* Start Information shown *

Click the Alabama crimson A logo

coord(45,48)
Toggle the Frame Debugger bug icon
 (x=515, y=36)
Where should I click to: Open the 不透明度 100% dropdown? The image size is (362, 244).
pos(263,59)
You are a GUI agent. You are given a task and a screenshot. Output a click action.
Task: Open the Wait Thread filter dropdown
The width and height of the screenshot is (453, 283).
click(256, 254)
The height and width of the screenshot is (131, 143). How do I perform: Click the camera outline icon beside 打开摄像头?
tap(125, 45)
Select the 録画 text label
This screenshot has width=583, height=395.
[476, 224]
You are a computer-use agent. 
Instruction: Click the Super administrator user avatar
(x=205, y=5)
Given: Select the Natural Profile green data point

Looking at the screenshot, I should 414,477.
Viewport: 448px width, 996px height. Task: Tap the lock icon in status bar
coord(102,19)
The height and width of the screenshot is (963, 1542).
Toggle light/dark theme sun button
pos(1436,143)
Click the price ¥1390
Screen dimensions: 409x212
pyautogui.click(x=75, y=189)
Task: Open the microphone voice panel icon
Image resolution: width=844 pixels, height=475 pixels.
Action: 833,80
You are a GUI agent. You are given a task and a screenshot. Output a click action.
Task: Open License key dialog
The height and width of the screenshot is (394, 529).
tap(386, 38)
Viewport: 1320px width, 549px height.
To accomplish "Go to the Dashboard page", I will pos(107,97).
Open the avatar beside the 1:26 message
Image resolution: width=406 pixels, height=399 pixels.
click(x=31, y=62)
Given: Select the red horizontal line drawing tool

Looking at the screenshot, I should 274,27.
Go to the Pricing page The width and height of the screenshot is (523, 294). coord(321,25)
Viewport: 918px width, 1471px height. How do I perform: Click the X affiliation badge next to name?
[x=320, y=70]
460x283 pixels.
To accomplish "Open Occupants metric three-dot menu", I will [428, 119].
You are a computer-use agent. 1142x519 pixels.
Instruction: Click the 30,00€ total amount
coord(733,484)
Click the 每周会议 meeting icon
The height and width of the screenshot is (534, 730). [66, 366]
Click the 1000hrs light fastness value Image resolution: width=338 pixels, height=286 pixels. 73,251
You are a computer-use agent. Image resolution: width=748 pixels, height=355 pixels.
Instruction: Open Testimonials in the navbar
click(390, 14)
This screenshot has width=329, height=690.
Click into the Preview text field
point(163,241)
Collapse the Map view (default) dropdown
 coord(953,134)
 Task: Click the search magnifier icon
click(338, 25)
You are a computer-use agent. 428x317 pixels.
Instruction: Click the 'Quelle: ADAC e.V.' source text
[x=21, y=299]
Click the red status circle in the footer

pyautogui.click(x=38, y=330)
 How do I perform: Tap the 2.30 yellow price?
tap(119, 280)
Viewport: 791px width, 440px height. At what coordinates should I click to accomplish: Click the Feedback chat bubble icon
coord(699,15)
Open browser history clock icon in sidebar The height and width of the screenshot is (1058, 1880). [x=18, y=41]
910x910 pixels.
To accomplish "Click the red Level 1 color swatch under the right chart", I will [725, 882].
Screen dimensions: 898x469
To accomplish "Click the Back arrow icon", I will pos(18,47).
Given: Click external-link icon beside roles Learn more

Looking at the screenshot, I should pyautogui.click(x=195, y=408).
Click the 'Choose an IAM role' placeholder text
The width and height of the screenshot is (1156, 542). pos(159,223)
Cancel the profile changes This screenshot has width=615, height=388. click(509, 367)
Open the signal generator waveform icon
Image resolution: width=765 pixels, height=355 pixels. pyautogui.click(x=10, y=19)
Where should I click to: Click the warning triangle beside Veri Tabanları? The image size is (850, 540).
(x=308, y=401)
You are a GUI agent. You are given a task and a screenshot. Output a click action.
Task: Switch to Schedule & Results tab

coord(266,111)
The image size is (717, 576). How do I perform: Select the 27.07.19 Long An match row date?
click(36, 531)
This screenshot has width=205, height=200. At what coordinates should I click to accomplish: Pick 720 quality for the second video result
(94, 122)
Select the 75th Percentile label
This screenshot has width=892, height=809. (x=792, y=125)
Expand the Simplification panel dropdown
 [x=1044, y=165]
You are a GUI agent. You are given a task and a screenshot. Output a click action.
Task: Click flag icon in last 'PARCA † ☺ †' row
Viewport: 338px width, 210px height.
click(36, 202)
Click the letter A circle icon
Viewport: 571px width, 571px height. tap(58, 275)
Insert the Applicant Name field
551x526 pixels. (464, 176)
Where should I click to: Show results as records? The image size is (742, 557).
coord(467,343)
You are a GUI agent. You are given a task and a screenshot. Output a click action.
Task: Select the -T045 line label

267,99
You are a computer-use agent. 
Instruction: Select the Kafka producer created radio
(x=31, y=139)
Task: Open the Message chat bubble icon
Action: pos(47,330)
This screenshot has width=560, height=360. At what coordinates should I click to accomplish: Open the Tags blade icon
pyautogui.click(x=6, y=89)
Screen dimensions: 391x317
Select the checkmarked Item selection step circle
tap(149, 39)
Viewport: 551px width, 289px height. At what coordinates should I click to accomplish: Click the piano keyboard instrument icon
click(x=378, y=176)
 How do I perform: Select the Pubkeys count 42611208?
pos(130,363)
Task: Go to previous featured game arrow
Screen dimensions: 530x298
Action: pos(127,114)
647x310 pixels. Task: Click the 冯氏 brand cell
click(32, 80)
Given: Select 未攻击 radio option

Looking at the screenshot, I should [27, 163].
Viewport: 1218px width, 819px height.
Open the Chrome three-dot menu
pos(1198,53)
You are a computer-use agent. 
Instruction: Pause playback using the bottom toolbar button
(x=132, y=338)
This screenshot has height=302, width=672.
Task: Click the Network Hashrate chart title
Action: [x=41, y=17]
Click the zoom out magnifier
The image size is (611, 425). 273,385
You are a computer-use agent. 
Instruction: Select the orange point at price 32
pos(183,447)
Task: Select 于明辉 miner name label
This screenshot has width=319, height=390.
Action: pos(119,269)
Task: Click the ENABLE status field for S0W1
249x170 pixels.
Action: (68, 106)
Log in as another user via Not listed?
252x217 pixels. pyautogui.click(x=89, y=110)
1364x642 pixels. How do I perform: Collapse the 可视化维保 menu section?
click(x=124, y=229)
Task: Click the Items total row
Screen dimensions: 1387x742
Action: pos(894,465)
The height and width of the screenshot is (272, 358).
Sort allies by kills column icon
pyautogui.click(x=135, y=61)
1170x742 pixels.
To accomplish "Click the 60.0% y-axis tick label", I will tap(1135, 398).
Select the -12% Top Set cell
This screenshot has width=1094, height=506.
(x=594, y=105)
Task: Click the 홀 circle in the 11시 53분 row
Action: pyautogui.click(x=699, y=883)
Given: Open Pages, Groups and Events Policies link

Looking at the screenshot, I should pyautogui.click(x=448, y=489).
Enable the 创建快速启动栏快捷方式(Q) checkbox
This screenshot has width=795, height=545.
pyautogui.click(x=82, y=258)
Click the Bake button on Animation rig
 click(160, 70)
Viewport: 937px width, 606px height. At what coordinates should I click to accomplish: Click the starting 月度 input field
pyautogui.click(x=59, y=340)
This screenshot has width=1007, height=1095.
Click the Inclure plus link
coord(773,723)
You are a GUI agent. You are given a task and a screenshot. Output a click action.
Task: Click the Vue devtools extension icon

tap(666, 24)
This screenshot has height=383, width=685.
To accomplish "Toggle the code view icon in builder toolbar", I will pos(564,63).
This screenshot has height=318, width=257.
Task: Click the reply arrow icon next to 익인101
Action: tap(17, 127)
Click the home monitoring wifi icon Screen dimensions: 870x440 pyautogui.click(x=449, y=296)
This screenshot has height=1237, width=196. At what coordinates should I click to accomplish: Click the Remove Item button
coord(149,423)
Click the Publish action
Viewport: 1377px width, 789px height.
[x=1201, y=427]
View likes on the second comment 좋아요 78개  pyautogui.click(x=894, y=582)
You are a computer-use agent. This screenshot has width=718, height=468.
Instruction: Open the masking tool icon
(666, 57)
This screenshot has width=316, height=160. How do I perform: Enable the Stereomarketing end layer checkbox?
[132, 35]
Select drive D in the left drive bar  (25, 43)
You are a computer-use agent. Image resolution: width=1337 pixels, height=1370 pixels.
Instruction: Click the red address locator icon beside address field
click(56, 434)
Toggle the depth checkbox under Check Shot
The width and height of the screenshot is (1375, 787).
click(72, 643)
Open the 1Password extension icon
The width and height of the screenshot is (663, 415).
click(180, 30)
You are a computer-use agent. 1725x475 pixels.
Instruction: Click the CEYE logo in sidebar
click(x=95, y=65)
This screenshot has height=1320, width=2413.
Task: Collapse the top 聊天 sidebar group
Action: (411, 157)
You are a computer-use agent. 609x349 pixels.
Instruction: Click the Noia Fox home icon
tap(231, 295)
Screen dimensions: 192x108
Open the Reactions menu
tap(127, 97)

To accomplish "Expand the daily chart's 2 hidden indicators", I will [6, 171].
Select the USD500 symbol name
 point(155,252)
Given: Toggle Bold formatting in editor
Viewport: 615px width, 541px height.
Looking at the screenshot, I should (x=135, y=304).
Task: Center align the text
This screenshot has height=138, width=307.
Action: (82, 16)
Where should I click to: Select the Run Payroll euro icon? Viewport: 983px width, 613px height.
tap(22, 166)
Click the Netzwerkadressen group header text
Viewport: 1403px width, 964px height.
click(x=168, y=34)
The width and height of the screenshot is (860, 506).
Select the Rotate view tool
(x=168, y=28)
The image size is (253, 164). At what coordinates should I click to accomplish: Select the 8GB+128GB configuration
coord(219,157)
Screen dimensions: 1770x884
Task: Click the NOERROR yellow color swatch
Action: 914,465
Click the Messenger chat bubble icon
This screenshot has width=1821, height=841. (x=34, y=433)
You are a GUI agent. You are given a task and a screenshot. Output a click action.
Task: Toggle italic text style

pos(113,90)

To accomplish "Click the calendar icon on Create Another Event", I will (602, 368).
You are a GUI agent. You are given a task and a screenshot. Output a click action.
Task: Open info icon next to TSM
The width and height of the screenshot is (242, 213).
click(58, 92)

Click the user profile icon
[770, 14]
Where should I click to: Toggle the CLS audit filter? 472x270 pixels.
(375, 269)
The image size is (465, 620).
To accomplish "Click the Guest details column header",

* End Information shown *

• **Your task**
Reproduce verbatim every row above, from the one containing "Select the 録画 text label" down to the one containing "Looking at the screenshot, I should 274,27.", including both of those rows.

• **Task output**
Select the 録画 text label
This screenshot has width=583, height=395.
[476, 224]
You are a computer-use agent. 
Instruction: Click the Super administrator user avatar
(x=205, y=5)
Given: Select the Natural Profile green data point

Looking at the screenshot, I should 414,477.
Viewport: 448px width, 996px height. Task: Tap the lock icon in status bar
coord(102,19)
The height and width of the screenshot is (963, 1542).
Toggle light/dark theme sun button
pos(1436,143)
Click the price ¥1390
Screen dimensions: 409x212
pyautogui.click(x=75, y=189)
Task: Open the microphone voice panel icon
Image resolution: width=844 pixels, height=475 pixels.
Action: 833,80
You are a GUI agent. You are given a task and a screenshot. Output a click action.
Task: Open License key dialog
The height and width of the screenshot is (394, 529).
tap(386, 38)
Viewport: 1320px width, 549px height.
To accomplish "Go to the Dashboard page", I will pos(107,97).
Open the avatar beside the 1:26 message
Image resolution: width=406 pixels, height=399 pixels.
click(x=31, y=62)
Given: Select the red horizontal line drawing tool

Looking at the screenshot, I should 274,27.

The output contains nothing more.